论文解读:Siren’s Song in the AI Ocean: A Survey on Hallucination in Large Language Models

论文解读:Siren’s Song in the AI Ocean: A Survey on Hallucination in Large Language Models

image.png

core points
  • This article reviews the problem of large model hallucinations and introduces it from three aspects: detection, explanation and mitigation;
  • Summarize hallucination phenomena and evaluation benchmarks, analyze existing methods for alleviating hallucinations, and discuss potential future research developments.
  • Compilation of relevant literature: https://github.com/HillZhang1999/llm-hallucination-survey

1. What is the illusion of large models?

Three types of large model illusions:
image.png

  • Input-conflicting hallucination, where LLMs generate content that deviates from the source input provided by users;
  • Context-conflicting hallucination, where LLMs generate content that conflicts with previously generated information by itself;
  • Fact-conflicting hallucination, where LLMs generate content that is not faithful to established world knowledge.

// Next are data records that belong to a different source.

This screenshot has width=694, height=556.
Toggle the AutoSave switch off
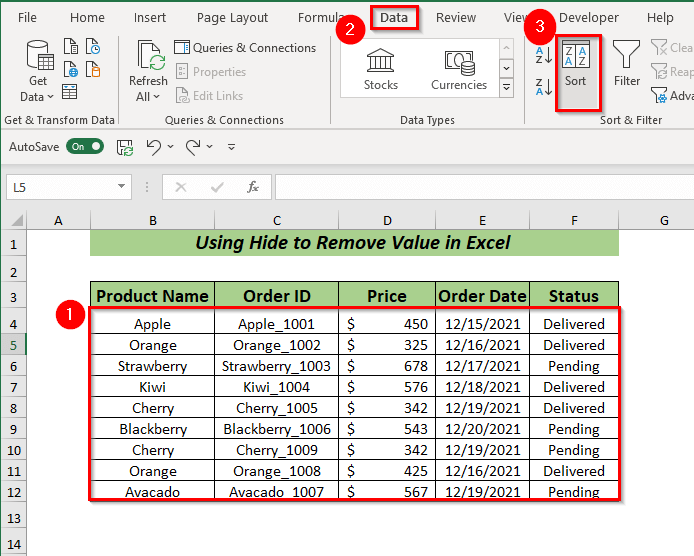85,146
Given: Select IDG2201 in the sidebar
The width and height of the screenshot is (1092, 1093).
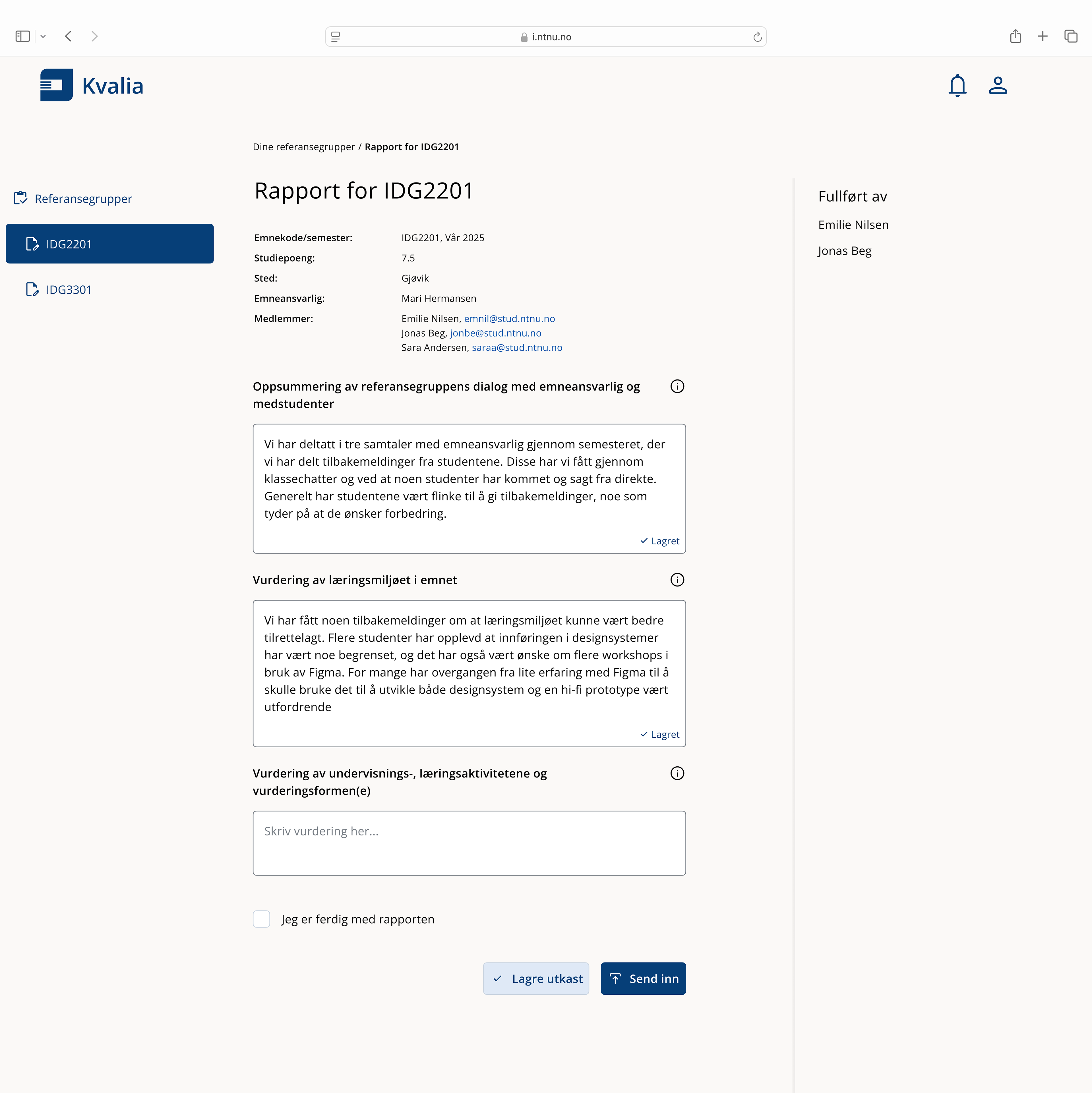Looking at the screenshot, I should pyautogui.click(x=109, y=244).
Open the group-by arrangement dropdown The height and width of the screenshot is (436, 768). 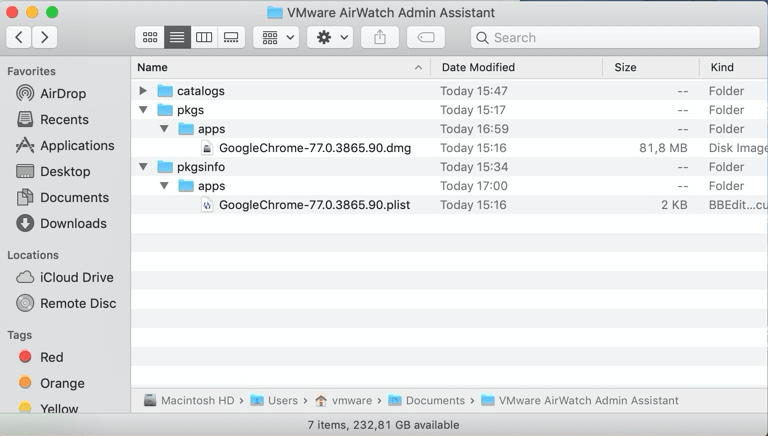(277, 37)
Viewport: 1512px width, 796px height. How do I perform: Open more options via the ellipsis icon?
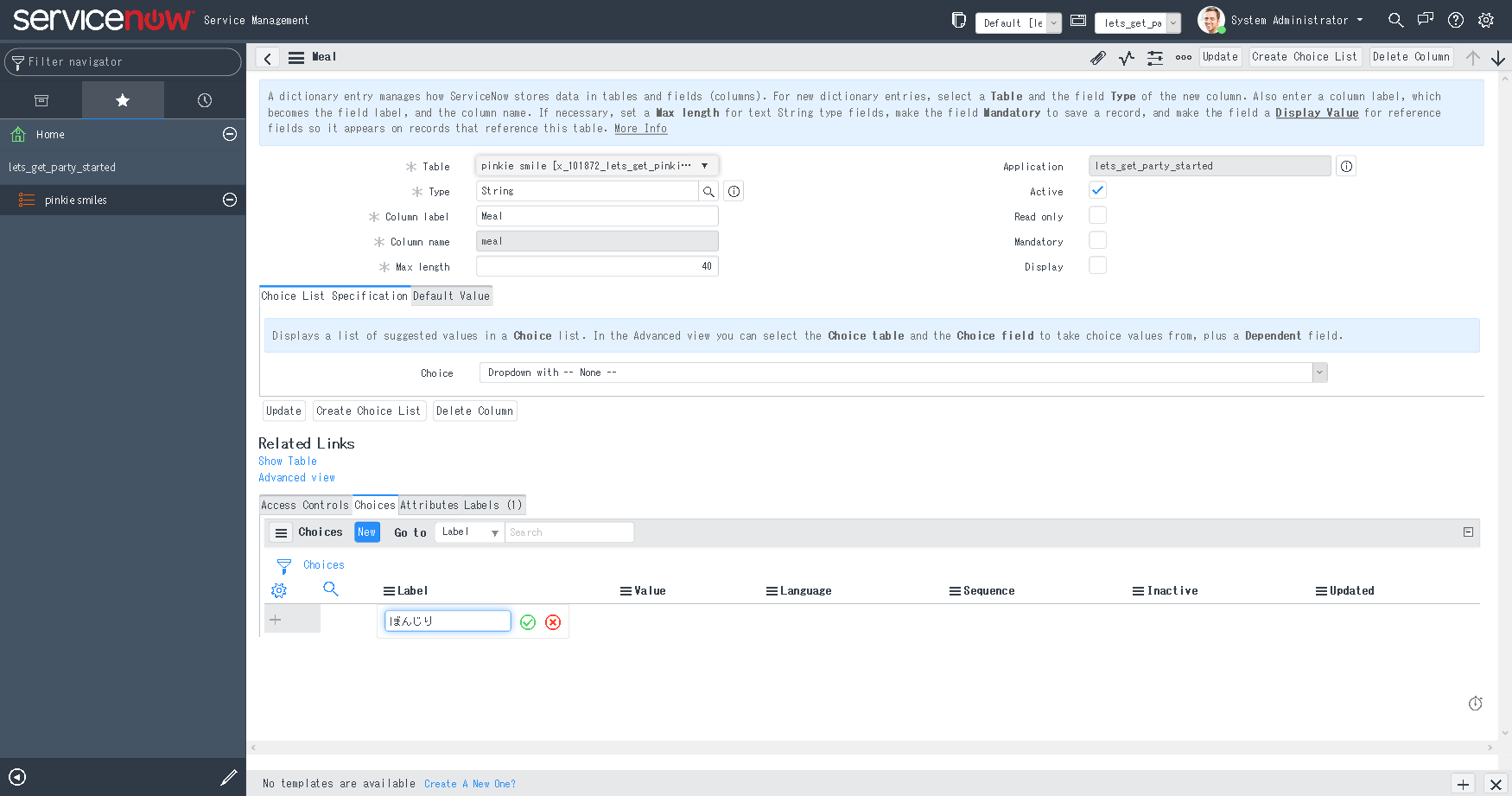[x=1183, y=57]
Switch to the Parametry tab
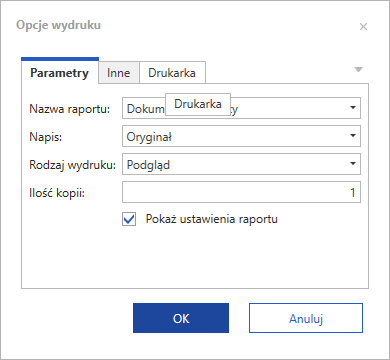This screenshot has width=390, height=360. 60,73
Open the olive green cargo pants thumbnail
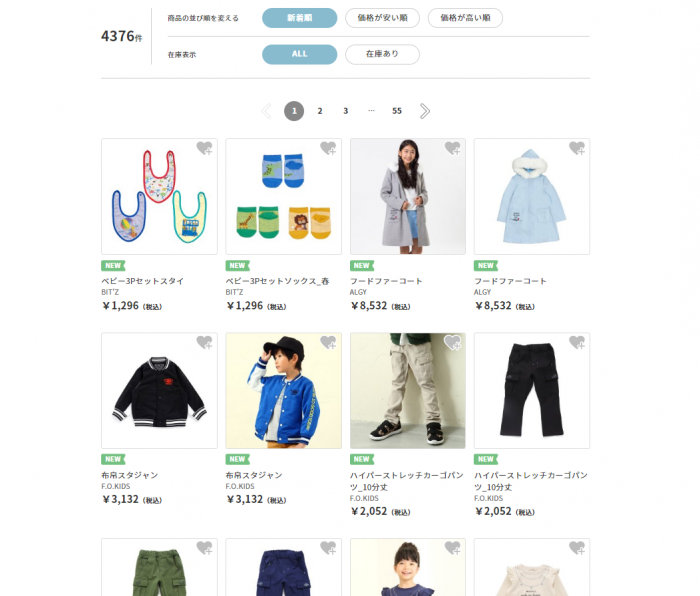This screenshot has height=596, width=700. [x=159, y=567]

More examples are shown in the following table:
image.png
(1) Input-conflicting hallucination
usually has two situations:

  • The input input is a user instruction, and the results given by the large model are not related to the instruction , or there are some conflicts;
  • The input input is a document, such as text summarization and machine translation tasks, and the results given by the large model conflict with the document content ;

For example, in the table below, Lucas and Hill have conflicts.
image.png

(2) Context-conflicting hallucination
means that the content generated by the large model is contradictory. This usually happens because:

  • Large models have flaws in context state tracking and consistency;
  • Deficiencies in long-term memory;

As shown in the table below, I keep talking about Silver, but when I talk about it, I mention Stern.
image.png

(3) Fact-conflicting hallucination
The content generated by the large model contains some factual errors, that is, it conflicts with factual knowledge and common sense.
As shown in the table below: When asking a factual question, the results given by the large model are wrong.
image.png

Compared with other specific tasks (such as summarization and translation), the large model hallucination problem has the following three new characteristics:

  • The training data for large models is extremely large, and it is difficult to eliminate fabricated, outdated and biased information;
  • Large models have broad capabilities: General purpose large models perform well in cross-task, cross-language, and cross-domain environments, which pose challenges for comprehensive assessment and mitigation of hallucinations;
  • Errors are hard to detect: Large models can generate false information that looks very believable, making it difficult for models and even humans to detect hallucinations.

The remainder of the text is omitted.